Ora che il caso Welby ha esaurito quel potere mediatico che ha indotto quasi tutti a schierarsi, possiamo iniziare a riflettere sui problemi posti da simili situazioni, senza le distorsioni indotte dalle semplificazioni inevitabilmente legate al parlare ed allo scontrarsi in pubblico.
La prima e forse più importante questione che emerge ogni qual volta qualcuno chiede di essere aiutato a morire è quella della "sovranità" della volontà individuale. Ci si deve allora innanzitutto chiedere: la volontà individuale è sempre da considerare "sovrana" o bisogna ammettere qualche eccezione?
Ad esempio, se un bambino vuole giocare fino a morirne o si dedica a giochi pericolosi che ne mettono a repentaglio l'incolumità, è legittimo limitare questa volontà? Se qualcuno vuole uccidere un altro, è legittimo limitare questa volontà?

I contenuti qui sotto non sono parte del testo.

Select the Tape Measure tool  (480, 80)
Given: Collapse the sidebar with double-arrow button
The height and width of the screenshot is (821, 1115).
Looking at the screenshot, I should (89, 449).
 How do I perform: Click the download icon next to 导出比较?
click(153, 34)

Se qualcuno vuole uccidersi o farsi uccidere, è legittimo limitare questa volontà? Risponderemo ovviamente in modo affermativo se considereremo l'incolumità del bambino un bene superiore a quello della sua libertà di giocare quanto vuole e a qualunque gioco; la vita di qualcuno un bene superiore a quello della libertà di qualcun altro di annullarla; la vita di qualcuno un bene superiore a quello della libertà di dare ad essa il valore che vuole e di decidere quando porvi fine. Nei primi due casi (quando, cioè, si tratta di limitare la volontà di altri) il buon senso viene in aiuto e possiamo presupporre quasi unanime l'accordo nel limitare la volontà individuale. Al contrario, nel terzo caso (quando si tratta di limitare la propria volontà), un dissidio profondo attraversa tutti noi e, per uscire dall'inquietudine che esso provoca, tendiamo a schierarci, a seconda delle epoche, a favore o contro la legittimità assoluta della volontà individuale.

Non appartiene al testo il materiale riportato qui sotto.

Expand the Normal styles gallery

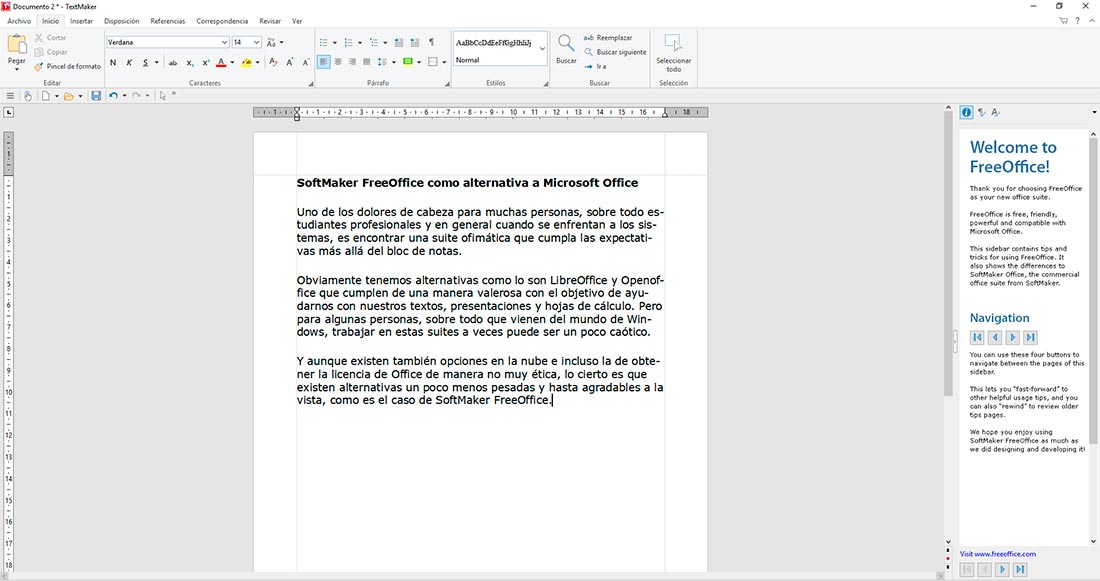(x=543, y=48)
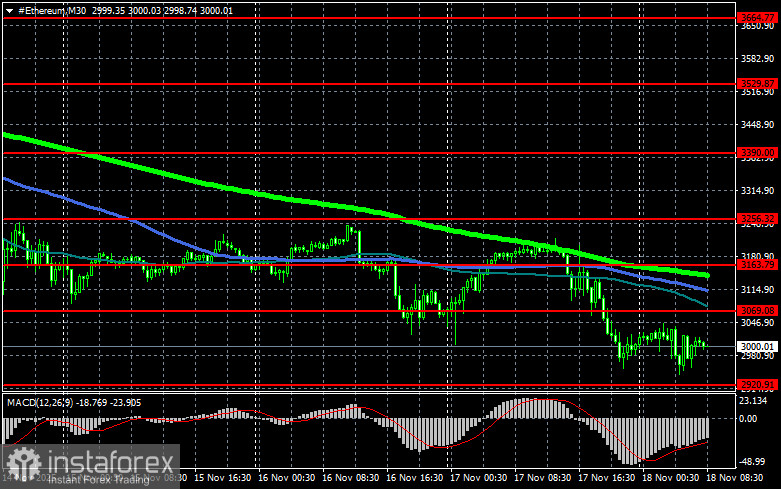The height and width of the screenshot is (489, 781).
Task: Select the 17 Nov 08:30 time marker
Action: [x=542, y=478]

Siamo usciti (e il caso Welby sembra mostrarlo chiaramente) da un'epoca in cui la maggior parte delle persone pensava che la volontà individuale di chi voleva morire andasse limitata, per entrare in un'epoca in cui secondo la maggior parte delle persone la volontà individuale non va limitata anche quando si sceglie di morire. Ma, a parte le mode che cambiano, perché sarebbe più "giusto" limitare piuttosto che non limitare la volontà individuale di chi sceglie di morire? Possiamo fermarci a constatare chi ha vinto sul piano propagandistico, fare una statistica di maggioranze e minoranze e adeguarci democraticamente alla preferenza maggioritaria, conferendo a questa la "forza della legge"? Se le leggi si facessero così (cioè seguendo le preferenze delle maggioranze che prima o poi si formano in modo propagandistico), che garanzia avremmo di avere leggi "giuste"? Se così fosse "la ragione sarebbe sempre dalla parte dei vincitori" e non ci resterebbe che combattere per conquistare la maggioranza dei consensi alla nostra opinione, la quale non avrebbe per i vinti alcun valore di convinzione e li indurrebbe a prepararsi a vincere a loro volta, perpetuando così la guerra tra le opposte opinioni e mettendo la guerra (come accade già oggi, d'altronde, anche se nelle democrazie è una guerra senza spargimento di sangue) al centro della vita sociale. Credo vi sia un altro possibile metodo che consiste nell'indurre le differenti opinioni a confrontarsi non dando per scontato di essere ciascuna nel giusto, ma cercando di riconoscere le ragioni degli altri.
Nel caso in questione il problema sul quale le opposte opinioni non riescono a confrontarsi è quello di considerare la volontà individuale sovrana anche quando per affermarsi sopprime se stessa (cioè quando vuole morire), oppure la vita individuale un bene che va difeso anche contro la volontà dell'individuo che la possiede?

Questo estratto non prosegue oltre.